Enrique, su segundo hijo, con solo diez años estudiaba un grado menor a Cristóbal. Confirmar que aquellos chicos podían tener contacto con sus hijos aumentaba su temor.

—¿Cómo se comporta ese niño? —preguntó con más interés en la conversación. Cristóbal alzó los hombros para restarle importancia a la pregunta de su padre.

—Como los demás: siempre están apartados y no les gusta participar en las actividades.

—Pero, ¿es violento?

—Cuando lo fastidian, sí. Una vez golpeó a un chico porque se burló de un dibujo que había hecho. Le dejó la cara llena de sangre —respondió el niño con una mueca de repulsión dibujada en el rostro.
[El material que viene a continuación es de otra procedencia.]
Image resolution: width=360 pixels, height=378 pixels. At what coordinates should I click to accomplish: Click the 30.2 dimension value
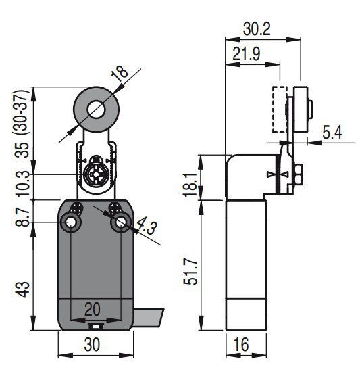click(x=257, y=29)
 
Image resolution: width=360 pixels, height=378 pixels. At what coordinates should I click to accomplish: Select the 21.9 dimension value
click(x=247, y=54)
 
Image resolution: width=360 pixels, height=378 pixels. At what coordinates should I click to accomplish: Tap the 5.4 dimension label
click(x=332, y=133)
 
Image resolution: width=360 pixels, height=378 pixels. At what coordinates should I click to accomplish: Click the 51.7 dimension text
click(x=190, y=272)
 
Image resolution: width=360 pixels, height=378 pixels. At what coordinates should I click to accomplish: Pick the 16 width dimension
click(x=241, y=344)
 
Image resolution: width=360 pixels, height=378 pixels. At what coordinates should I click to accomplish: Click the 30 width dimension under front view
click(x=92, y=344)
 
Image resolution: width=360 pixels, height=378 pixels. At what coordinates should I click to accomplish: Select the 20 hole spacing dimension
click(x=93, y=309)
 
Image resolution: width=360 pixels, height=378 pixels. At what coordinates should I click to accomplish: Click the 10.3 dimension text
click(x=24, y=184)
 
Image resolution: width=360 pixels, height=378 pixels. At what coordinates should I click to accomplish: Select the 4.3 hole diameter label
click(x=146, y=226)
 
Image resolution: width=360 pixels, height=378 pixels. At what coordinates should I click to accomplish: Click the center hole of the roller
click(x=97, y=110)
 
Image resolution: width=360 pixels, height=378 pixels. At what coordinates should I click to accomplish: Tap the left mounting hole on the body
click(x=70, y=222)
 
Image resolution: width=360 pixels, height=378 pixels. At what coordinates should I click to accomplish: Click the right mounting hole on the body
click(x=121, y=222)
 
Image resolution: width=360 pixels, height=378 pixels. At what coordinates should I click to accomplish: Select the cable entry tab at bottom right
click(x=149, y=318)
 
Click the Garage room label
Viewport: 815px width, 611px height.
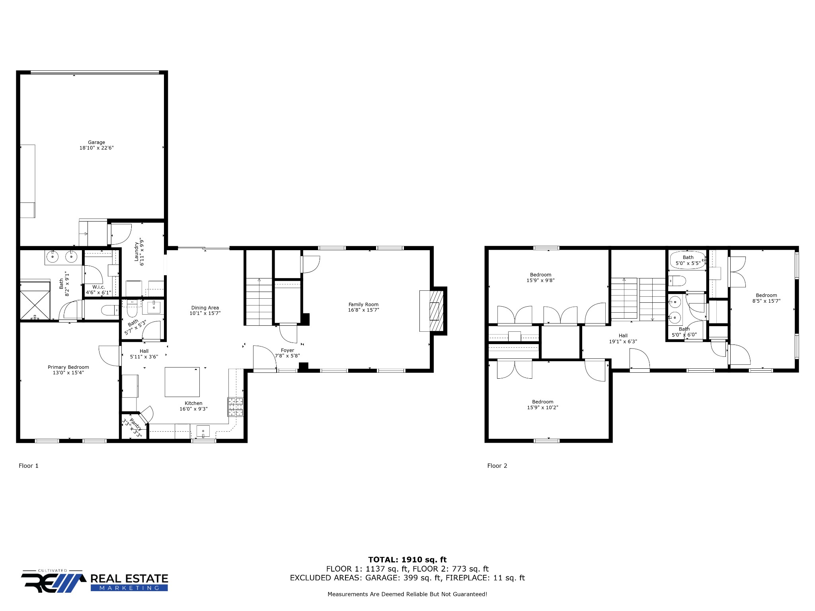click(x=97, y=142)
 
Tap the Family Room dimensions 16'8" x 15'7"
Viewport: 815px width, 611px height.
click(x=364, y=310)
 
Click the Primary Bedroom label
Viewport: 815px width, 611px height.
click(x=68, y=367)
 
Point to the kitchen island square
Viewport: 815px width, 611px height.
click(x=182, y=382)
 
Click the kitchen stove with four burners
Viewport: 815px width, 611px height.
click(x=235, y=407)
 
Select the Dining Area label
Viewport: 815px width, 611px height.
click(x=205, y=307)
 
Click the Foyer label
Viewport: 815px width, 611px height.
click(x=288, y=350)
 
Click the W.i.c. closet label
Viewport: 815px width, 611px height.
click(x=99, y=287)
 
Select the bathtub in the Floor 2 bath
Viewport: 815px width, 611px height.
click(x=688, y=260)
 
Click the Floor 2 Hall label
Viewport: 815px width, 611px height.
click(x=623, y=336)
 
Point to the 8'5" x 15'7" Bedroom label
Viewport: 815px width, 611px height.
click(x=766, y=295)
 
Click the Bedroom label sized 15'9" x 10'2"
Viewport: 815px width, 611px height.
click(x=543, y=402)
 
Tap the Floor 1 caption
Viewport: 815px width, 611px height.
click(x=29, y=465)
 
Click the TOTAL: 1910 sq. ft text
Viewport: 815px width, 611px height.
click(x=408, y=560)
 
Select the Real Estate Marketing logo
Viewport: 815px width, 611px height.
click(x=95, y=580)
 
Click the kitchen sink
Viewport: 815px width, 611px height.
click(x=203, y=431)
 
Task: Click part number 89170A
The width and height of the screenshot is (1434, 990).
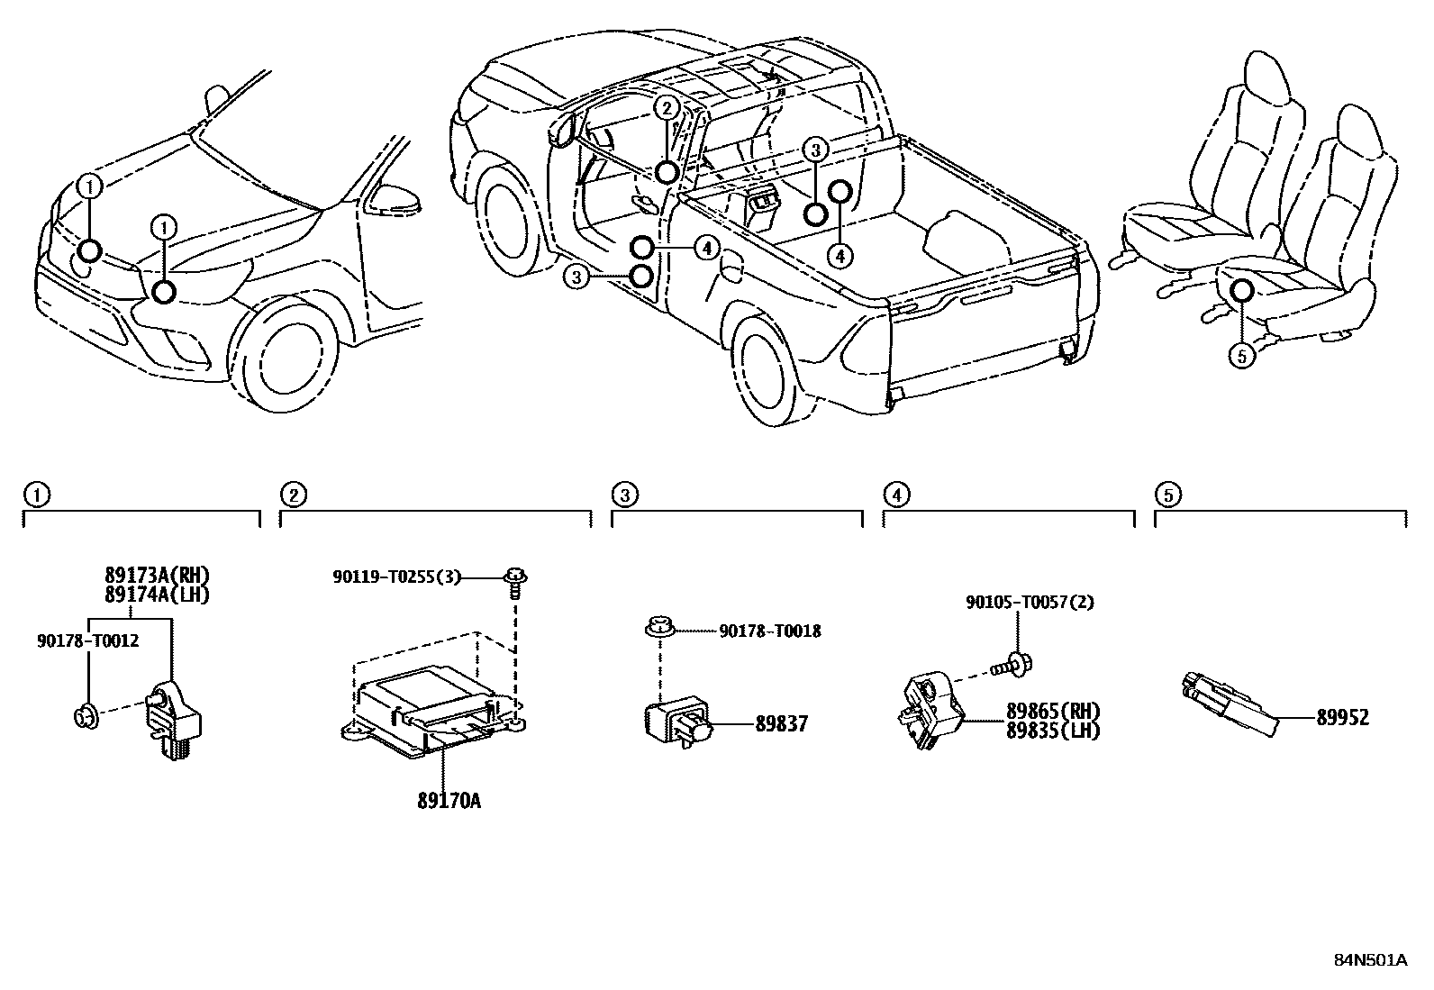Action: pos(448,800)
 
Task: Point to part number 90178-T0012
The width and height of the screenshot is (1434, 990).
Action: pos(87,640)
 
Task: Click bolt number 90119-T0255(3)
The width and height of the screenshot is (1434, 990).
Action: pos(396,577)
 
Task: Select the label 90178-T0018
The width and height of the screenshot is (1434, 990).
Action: pos(769,631)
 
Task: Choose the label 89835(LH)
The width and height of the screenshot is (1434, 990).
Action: pos(1052,731)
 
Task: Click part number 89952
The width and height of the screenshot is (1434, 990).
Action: pos(1342,717)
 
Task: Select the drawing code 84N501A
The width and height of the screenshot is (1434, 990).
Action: pos(1370,959)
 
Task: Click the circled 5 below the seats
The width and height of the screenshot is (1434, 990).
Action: pos(1241,357)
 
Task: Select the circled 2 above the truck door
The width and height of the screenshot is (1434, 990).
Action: pos(665,109)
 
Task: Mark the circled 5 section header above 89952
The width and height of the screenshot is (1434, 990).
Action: pos(1166,495)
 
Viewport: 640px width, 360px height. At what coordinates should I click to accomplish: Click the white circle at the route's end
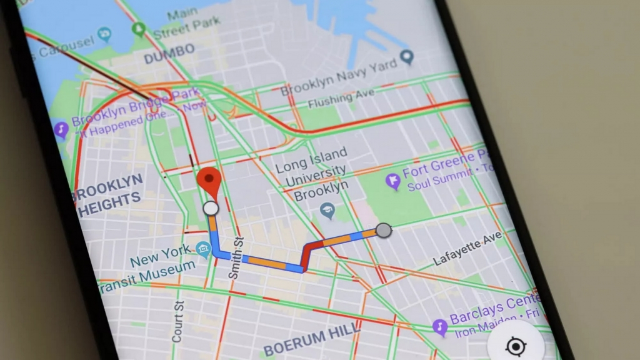coord(211,208)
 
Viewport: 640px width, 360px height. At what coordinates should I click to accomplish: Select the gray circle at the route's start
coord(384,231)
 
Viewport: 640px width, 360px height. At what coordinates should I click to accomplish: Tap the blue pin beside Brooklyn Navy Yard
coord(408,58)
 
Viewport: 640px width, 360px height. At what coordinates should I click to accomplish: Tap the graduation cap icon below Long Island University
coord(327,211)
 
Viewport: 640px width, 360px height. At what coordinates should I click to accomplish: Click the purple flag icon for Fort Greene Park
coord(392,181)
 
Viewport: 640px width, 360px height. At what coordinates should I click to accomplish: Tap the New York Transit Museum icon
coord(202,249)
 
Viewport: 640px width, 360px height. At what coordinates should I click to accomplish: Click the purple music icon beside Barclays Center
coord(440,326)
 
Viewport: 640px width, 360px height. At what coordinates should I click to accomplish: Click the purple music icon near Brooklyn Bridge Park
coord(61,130)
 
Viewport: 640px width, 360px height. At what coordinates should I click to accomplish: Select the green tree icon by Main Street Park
coord(140,28)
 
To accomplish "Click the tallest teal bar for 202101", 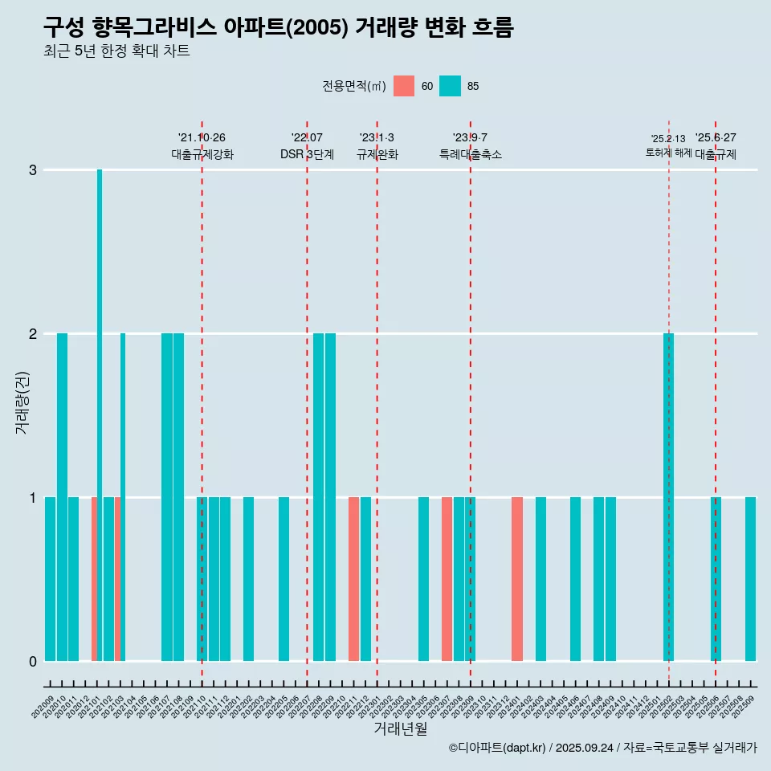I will pos(100,414).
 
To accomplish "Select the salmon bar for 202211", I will pos(353,579).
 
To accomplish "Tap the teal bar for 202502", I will pos(668,497).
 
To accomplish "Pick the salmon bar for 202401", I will pos(517,579).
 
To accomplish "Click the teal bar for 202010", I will pos(62,497).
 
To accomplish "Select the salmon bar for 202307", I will pos(447,579).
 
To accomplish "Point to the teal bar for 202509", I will pos(750,579).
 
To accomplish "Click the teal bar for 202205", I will pos(284,579).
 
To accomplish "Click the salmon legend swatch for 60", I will pos(404,86).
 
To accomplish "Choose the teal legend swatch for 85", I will pos(451,86).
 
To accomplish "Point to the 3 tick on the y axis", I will pos(33,170).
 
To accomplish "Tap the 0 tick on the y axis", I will pos(33,662).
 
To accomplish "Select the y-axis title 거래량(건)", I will pos(22,402).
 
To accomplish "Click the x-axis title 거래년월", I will pos(400,729).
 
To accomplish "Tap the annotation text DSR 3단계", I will pos(307,154).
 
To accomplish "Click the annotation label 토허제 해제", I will pos(668,152).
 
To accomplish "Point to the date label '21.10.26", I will pos(202,137).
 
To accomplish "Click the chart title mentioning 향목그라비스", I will pos(278,28).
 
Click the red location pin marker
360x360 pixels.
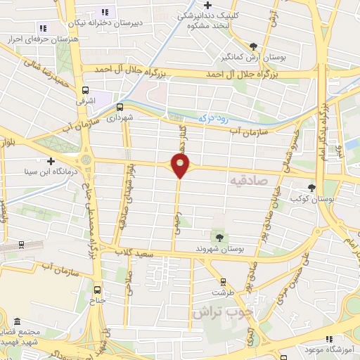[181, 166]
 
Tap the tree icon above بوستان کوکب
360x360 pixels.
[311, 187]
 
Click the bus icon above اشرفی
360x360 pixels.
[86, 90]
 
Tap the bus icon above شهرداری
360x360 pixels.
[120, 108]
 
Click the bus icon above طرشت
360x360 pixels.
[224, 281]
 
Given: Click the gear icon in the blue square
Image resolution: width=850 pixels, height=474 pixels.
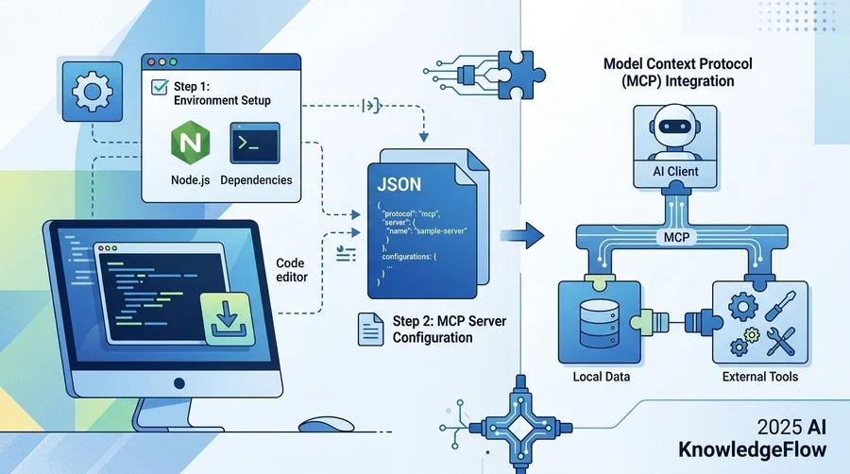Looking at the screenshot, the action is coord(93,91).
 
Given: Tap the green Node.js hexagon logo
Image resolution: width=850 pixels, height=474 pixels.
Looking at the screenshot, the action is coord(190,142).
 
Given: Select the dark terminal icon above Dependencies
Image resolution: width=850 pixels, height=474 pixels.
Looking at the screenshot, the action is coord(255,143).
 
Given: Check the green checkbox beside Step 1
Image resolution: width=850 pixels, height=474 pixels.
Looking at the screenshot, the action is coord(160,87).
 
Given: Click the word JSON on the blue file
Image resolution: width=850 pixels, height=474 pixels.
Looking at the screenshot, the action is coord(399,185).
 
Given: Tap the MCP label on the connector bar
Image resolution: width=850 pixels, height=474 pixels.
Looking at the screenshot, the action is coord(676,237).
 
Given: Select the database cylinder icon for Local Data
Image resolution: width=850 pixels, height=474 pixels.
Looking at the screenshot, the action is coord(599,324).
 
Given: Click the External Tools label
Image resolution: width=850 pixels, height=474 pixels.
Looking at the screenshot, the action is coord(760,377).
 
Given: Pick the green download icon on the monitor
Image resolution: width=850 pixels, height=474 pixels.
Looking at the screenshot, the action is coord(228,319).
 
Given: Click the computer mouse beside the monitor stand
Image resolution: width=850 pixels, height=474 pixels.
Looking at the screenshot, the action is coord(327,424).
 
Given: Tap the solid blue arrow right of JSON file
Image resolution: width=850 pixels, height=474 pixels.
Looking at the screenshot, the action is coord(522,235).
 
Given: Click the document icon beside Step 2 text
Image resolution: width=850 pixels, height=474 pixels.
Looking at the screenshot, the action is coord(371,329).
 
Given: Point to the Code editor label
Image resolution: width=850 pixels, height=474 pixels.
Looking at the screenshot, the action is coord(292,270).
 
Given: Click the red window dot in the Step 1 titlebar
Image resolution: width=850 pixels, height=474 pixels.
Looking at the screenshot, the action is coord(151,62).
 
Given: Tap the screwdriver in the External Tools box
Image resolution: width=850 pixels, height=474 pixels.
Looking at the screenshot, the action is coord(781,305).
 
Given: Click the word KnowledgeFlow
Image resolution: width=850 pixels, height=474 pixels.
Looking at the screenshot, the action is coord(753,449).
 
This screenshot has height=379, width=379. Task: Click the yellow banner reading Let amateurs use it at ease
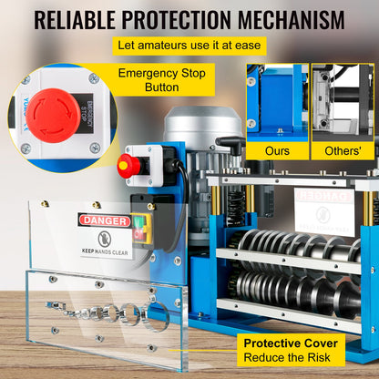pyautogui.click(x=190, y=46)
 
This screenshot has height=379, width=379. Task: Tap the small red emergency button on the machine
pyautogui.click(x=128, y=165)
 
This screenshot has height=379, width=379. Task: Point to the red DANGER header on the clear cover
pyautogui.click(x=102, y=220)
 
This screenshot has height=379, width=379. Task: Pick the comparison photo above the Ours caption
pyautogui.click(x=277, y=99)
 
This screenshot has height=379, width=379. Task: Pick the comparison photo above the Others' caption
pyautogui.click(x=343, y=99)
—Ese Iván, ¿tiene algún amigo?

—Siempre anda con Alfredo, Antonio y Felipe. Ellos dicen que son hermanos.

Esteban guardó silencio mientras especulaba sobre la vida de los cuatro chicos que podrían ser los asesinos de los mafiosos. Memorizó sus nombres en caso de necesitarlos en un futuro.

—¿Por qué preguntas por él? —consultó el niño.

—Escuché ese nombre hace unos días en una revuelta cerca de la carnicería, simplemente, me dio curiosidad. —Esteban dio punto final a la conversación con esa excusa, pero la información que había recibido lo dejaba abrumado.

Cristóbal permaneció un rato con su padre, distraído con la algarabía de vecinos que transitaban por la vía, hasta que una fuerte lluvia dejó desierto el lugar.

Al quedar solo, Esteban se tumbó en una silla, angustiado. Aunque los hombres asesinados eran mafiosos, con seguridad tendrían familia. Alguien lloraría por ellos, quizás sus padres o alguna esposa, tal vez sus hijos o un buen amigo. La imprevista pérdida podía ser demoledora, pero lo era mucho más si se desconocía la verdad.

Una verdad que él tenía en sus manos y no sabía cómo usar.

Huir como lo hizo anoche no era la solución, debía colaborar para que el castigo llegara a los criminales y se cortara la cabeza de la serpiente.

Por ahora, solo podía pedir perdón por su obligada indiferencia y agradecer, que el hombre que pedía auxilio anoche no era él. Porque de haber sido así, ¿quién habría consolado el dolor y la rabia de su familia? ¿Quién les habría aclarado las dudas?

Si los muertos hubieran sido sus hijos, ¿quién doblegaría el rencor y las ansias de justicia que él mismo sentiría?

Quizás esos chicos actuaron de esa manera porque fueron víctimas de dolores semejantes. No podía dejar de sentir pena por ellos, pero igual, no justificaba el crimen que habían cometido.

La culpa amenazaba con dominarlo. Culpa por tener en sus manos la verdad que evitaría el dolor y sufrimiento de otro ser humano. No podía vivir con ese peso en el alma. Debía arrancarlo de su corazón y de su vida.